ここに「拡張メソッド」のサポートが加わり、「列挙可能な要素群」を包括的に操作可能となったのです。LINQが.NETやC#と切り離せない関係にあるのは、ここで改めて説明するまでも無いでしょう。

IEnumerable<T>しか要求しないので、ここまでに解説したほとんどのインターフェイスは、実装さえしていれば即LINQで応用が可能と言う事になります。IEnumerable・ICollection・IListの「非ジェネリック」版インターフェイスについては、残念ながらLINQでそのまま使う事が出来ません。大きな問題は、列挙可能な要素の「型」が分からない事です。

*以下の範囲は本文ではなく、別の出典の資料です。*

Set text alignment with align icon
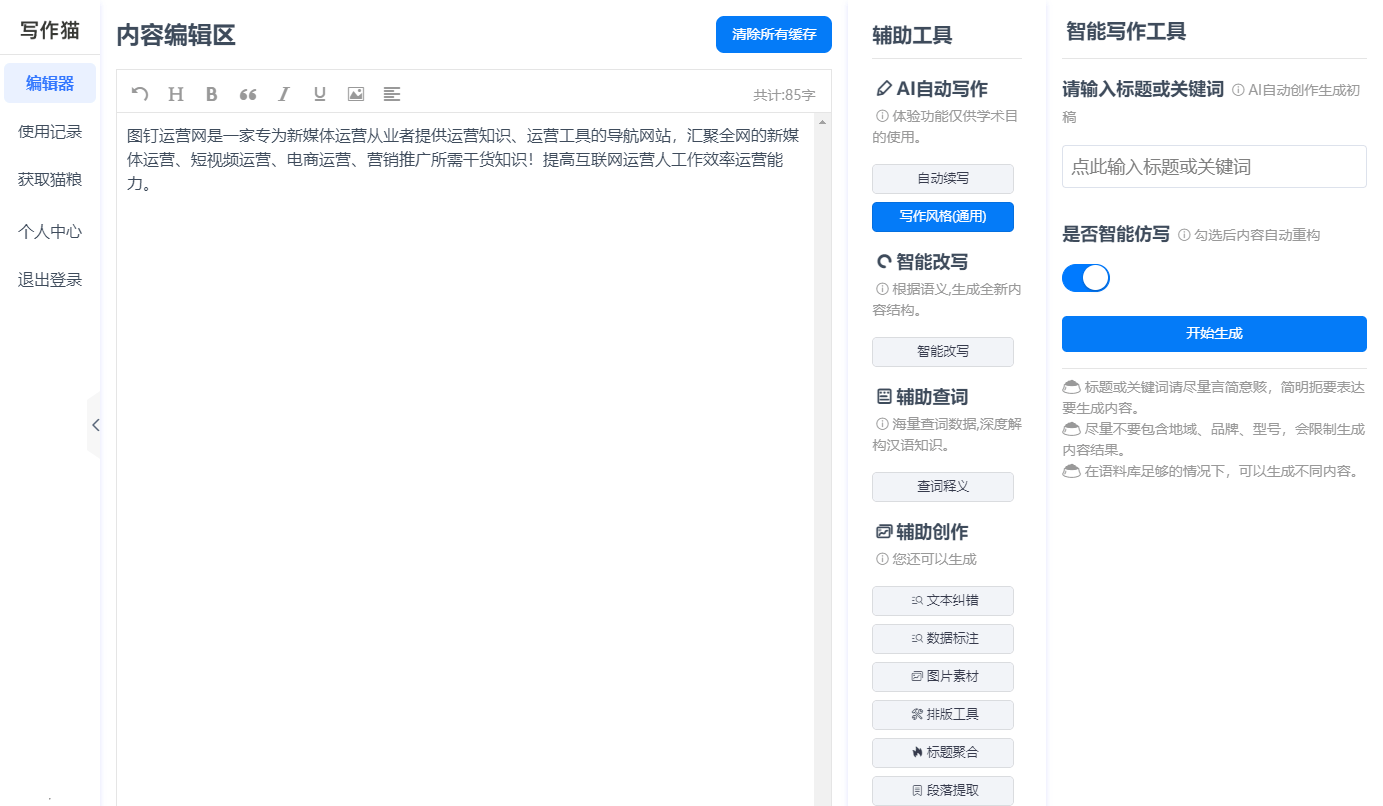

しかし、型を明示的に与えれば、LINQ演算子を適用する事が出来ます。

// 明示的にIEnumerable型の変数に代入
IEnumerable sourceDatas1 = new int[] { 123, 456, 789 };

// LINQで使うには、Cast演算子を使って型を明示すればよい
IEnumerable<int> evens1 = sourceDatas1.Cast<int>().Where(data => (data % 2) == 0);

// 様々なインスタンスが入っている状態
IEnumerable sourceDatas2 = new object[] { 123, "ABC", 456, Guid.NewGuid(), 789 };

// 何が入っているか不明な場合は、OfType演算子を使って型で絞り込みを行う事も可能
// (指定された型以外のインスタンスが入っていた場合は、そのインスタンスは無視される)
IEnumerable<int> evens2 = sourceDatas2.OfType<int>().Where(data => (data % 2) == 0);

IEnumerableは、列挙される要素の型が分からないため、必ず想定されるインスタンスが取得されるとは限りません。OfType演算子はそのような場合に使用することが出来ます。Cast演算子を使用しながら、異なる型が取得された場合は、例外がスローされます。

今でも、古いWindows Formsクラスのコレクションで、IEnumerableやIListだけが実装されているクラスがあります。それらのインスタンスに対しても、この演算子を使えばLINQで操作可能となります。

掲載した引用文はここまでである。